* **Action item**:
If a record holds a picture, skip the picture but print everything else exactly.

* **Data for processing**:
● ● ● ●

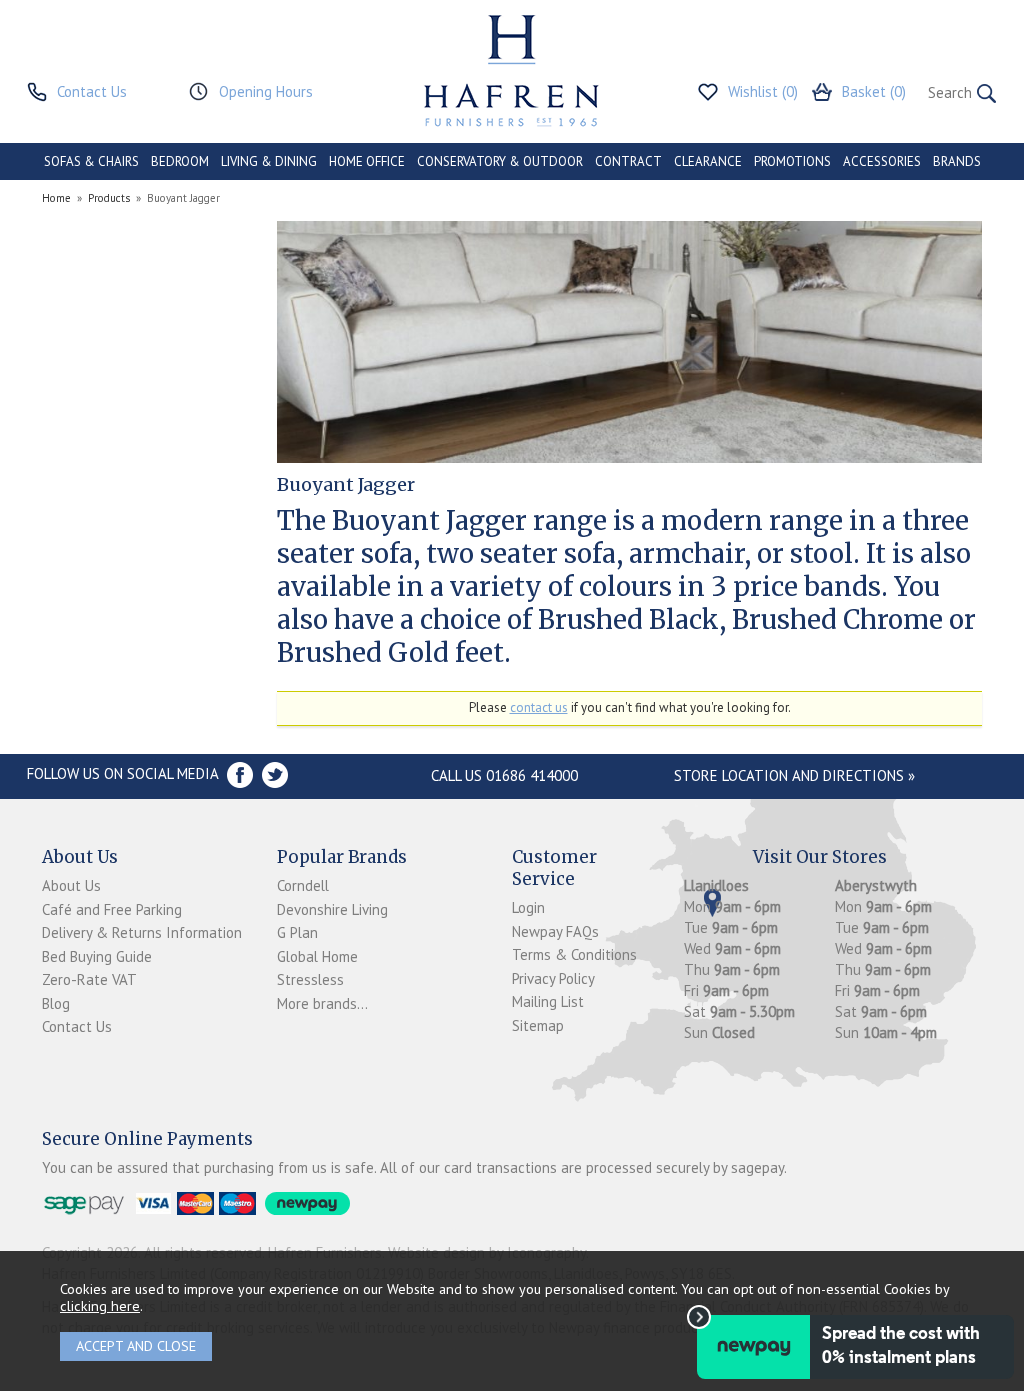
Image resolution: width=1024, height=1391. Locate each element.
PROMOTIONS (792, 161)
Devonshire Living (332, 909)
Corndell (303, 885)
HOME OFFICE (367, 161)
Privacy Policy (553, 978)
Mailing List (548, 1001)
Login (528, 907)
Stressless (310, 979)
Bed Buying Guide (97, 956)
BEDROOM (180, 161)
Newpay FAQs (555, 931)
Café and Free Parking (112, 909)
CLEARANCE (708, 161)
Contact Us (77, 1026)
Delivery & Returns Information (142, 932)
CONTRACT (628, 161)
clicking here (100, 1305)
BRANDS (957, 161)
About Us (71, 885)
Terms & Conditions (574, 954)
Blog (56, 1003)
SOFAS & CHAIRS (91, 161)
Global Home (317, 956)
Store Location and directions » (794, 775)
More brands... (322, 1003)
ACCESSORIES (882, 161)
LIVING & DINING (269, 161)
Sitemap (538, 1025)
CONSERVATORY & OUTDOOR (500, 161)
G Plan (297, 932)
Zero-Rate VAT (89, 979)
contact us (539, 707)
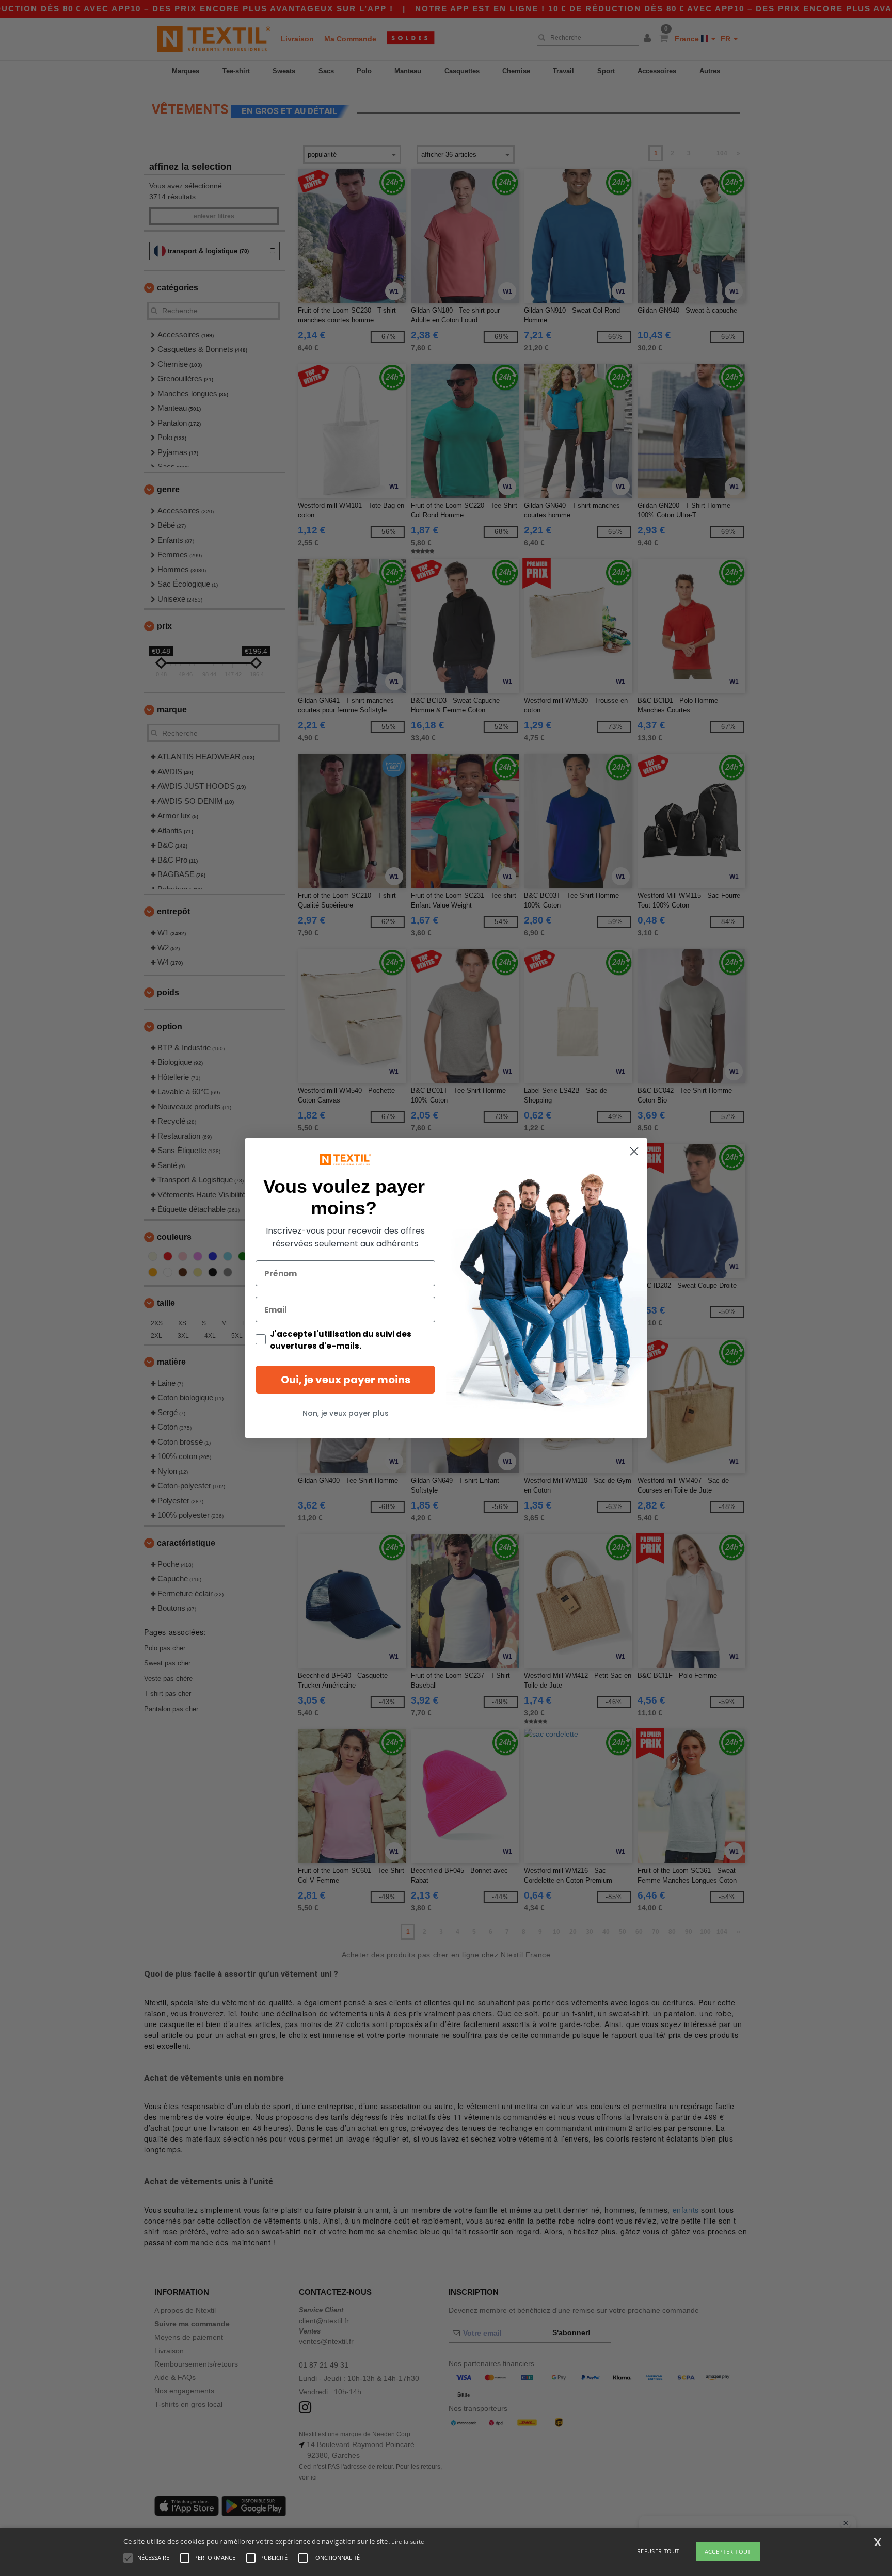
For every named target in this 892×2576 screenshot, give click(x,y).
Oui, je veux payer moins (345, 1379)
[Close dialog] (634, 1151)
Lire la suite (407, 2542)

● ● ● ●

* **Written solution**:
Image resolution: width=1024, height=1391. Locate each element.
PROMOTIONS (792, 161)
Devonshire Living (332, 909)
Corndell (303, 885)
HOME OFFICE (367, 161)
Privacy Policy (553, 978)
Mailing List (548, 1001)
Login (528, 907)
Stressless (310, 979)
Bed Buying Guide (97, 956)
BEDROOM (180, 161)
Newpay FAQs (555, 931)
Café and Free Parking (112, 909)
CLEARANCE (708, 161)
Contact Us (77, 1026)
Delivery & Returns Information (142, 932)
CONTRACT (628, 161)
clicking here (100, 1305)
BRANDS (957, 161)
About Us (71, 885)
Terms & Conditions (574, 954)
Blog (56, 1003)
SOFAS & CHAIRS (91, 161)
Global Home (317, 956)
Store Location and directions » (794, 775)
More brands... (322, 1003)
ACCESSORIES (882, 161)
LIVING & DINING (269, 161)
Sitemap (538, 1025)
CONSERVATORY & OUTDOOR (500, 161)
G Plan (297, 932)
Zero-Rate VAT (89, 979)
contact us (539, 707)
For every named target in this 892×2576 screenshot, give click(x,y).
Oui, je veux payer moins (345, 1379)
[Close dialog] (634, 1151)
Lire la suite (407, 2542)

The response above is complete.